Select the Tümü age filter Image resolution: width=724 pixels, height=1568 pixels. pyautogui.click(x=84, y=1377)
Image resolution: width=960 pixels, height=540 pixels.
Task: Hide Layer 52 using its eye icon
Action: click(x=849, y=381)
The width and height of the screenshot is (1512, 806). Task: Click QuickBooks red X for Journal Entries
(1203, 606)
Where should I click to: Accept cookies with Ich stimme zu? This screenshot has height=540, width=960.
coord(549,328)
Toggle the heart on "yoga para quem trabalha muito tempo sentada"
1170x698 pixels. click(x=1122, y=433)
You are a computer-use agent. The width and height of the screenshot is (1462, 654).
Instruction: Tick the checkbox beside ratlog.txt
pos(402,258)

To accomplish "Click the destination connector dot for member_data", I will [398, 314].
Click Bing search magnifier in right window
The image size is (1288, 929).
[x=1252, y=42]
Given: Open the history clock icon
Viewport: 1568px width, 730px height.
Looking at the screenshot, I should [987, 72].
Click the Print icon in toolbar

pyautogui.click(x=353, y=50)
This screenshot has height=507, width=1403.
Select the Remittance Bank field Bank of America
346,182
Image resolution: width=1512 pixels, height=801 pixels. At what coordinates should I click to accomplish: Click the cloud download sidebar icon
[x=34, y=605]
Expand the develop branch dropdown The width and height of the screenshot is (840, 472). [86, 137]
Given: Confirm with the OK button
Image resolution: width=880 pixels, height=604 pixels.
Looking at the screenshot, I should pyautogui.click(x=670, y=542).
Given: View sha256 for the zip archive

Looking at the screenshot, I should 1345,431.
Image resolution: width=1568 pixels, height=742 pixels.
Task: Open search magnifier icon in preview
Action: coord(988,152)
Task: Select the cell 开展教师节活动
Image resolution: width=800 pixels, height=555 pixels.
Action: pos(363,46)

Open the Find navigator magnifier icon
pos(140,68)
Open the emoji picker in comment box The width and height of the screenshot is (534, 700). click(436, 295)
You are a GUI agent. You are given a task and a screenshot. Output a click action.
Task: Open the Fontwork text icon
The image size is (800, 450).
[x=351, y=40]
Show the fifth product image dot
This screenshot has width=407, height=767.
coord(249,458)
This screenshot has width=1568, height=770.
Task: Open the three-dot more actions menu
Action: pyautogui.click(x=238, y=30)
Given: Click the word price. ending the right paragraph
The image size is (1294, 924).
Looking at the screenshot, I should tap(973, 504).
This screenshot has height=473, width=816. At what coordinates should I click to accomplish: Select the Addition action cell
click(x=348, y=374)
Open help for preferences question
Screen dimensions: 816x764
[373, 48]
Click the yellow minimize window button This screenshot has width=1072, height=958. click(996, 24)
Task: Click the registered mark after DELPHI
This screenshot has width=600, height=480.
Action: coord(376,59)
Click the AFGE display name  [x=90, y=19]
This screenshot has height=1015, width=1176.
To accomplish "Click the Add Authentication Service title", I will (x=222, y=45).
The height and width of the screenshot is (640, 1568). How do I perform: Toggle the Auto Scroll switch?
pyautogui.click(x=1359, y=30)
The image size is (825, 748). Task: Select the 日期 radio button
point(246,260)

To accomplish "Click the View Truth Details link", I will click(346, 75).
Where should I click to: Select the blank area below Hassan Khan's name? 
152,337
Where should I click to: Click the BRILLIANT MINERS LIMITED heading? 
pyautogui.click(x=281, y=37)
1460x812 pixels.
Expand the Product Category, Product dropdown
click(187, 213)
------------------------------
_WHAT THE TASK REQUIRES:_ Using only the listing above, restate exactly the lines from the line containing "This screenshot has height=507, width=1403." through the line containing "Task: Select the cell 开展教师节活动", both included.

_TASK RESULT:_
This screenshot has height=507, width=1403.
Select the Remittance Bank field Bank of America
346,182
Image resolution: width=1512 pixels, height=801 pixels. At what coordinates should I click to accomplish: Click the cloud download sidebar icon
[x=34, y=605]
Expand the develop branch dropdown The width and height of the screenshot is (840, 472). [86, 137]
Given: Confirm with the OK button
Image resolution: width=880 pixels, height=604 pixels.
Looking at the screenshot, I should pyautogui.click(x=670, y=542).
Given: View sha256 for the zip archive

Looking at the screenshot, I should 1345,431.
Image resolution: width=1568 pixels, height=742 pixels.
Task: Open search magnifier icon in preview
Action: coord(988,152)
Task: Select the cell 开展教师节活动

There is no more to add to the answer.